Recently, Mayor Webber attended a “peaceful protest” regarding racial issues. Is the destruction of humanity and the planet less important in keeping the peace?

The safety, health and welfare are only a part of the impact created from nuclear weapons production at Los Alamos National Laboratory. It uses and diverts much-needed funding for education, health care, sustainable jobs, and real safety and security away from New Mexico. The proposed FY2021 federal budget solely for plutonium pit production at LANL is now $1.1 billion (an increase since our last letter). How many truly beneficial programs for New Mexico would this support?

Nuclear weapons production creates vast amounts of toxic waste that has no safe method of disposal, with the potential to contaminate our environment from spills, leakage, fire hazard, seismic activity and human error. The waste currently being stored at LANL will not be transported for disposal any time in the near future. Where will the new waste be stored?

The recent exposure to LANL workers from a breach in a plutonium glove box is foreshadowing of things to come with the proposed plutonium pit factory at the facility. LANL has a history of safety failures.

The last plutonium pit factory, Rocky Flats (in Colorado), was forcibly closed for egregious environmental violations, worker injuries and deaths. Is New Mexico willing to create Rocky Flats II?

Why would the city officials not support asking for a Site-Wide Environmental Impact Statement (which is part of one of the above-referenced resolutions) that can help protect not only Santa Fe, but also the entire northern New Mexico region in this crucial matter?

The other resolution would bar the city from entering into development agreements with LANL or other nuclear weapons agencies. (There has been talk of a LANL presence on the city-owned Midtown Campus).

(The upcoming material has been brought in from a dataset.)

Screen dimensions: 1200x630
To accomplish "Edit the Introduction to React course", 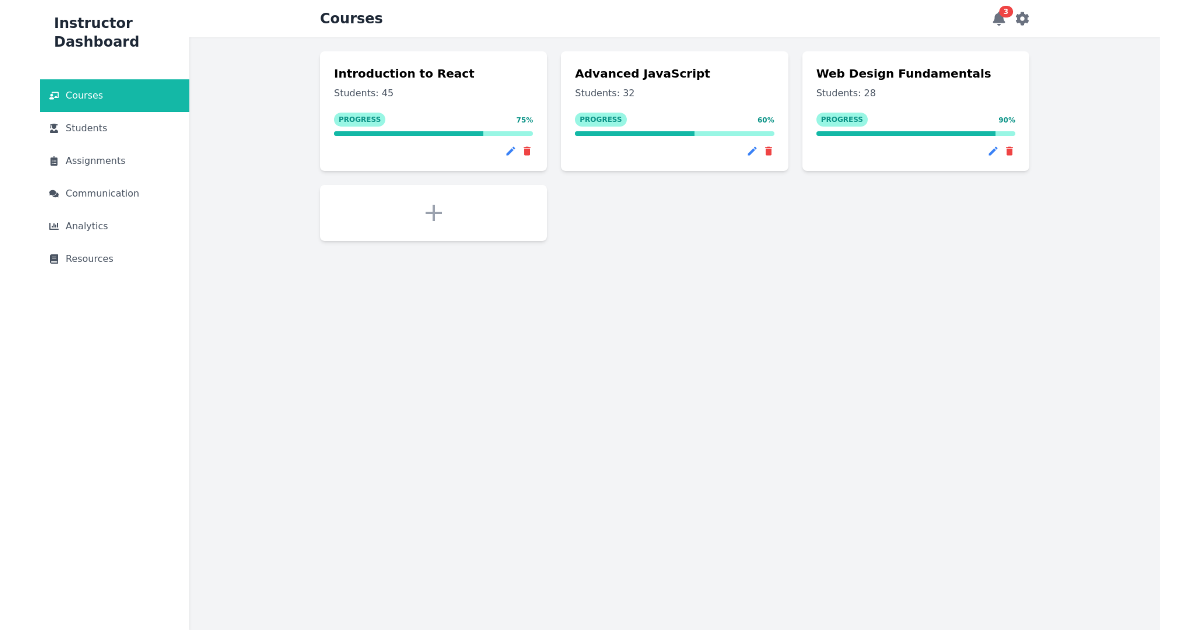I will pos(510,151).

Your lack of concern and response is disturbing, and we ask once more for a prompt response to the request for support and implementation of these two resolutions, and an explanation to the public of the position of the city of Santa Fe in matters of peace, sustainability, environmental protection, and the health and welfare of our citizens, and the citizens of New Mexico.

Do not allow our city to become a nuclear sacrifice zone.

Lydia Clark is outreach director-Santa Fe for the Los Alamos Study Group.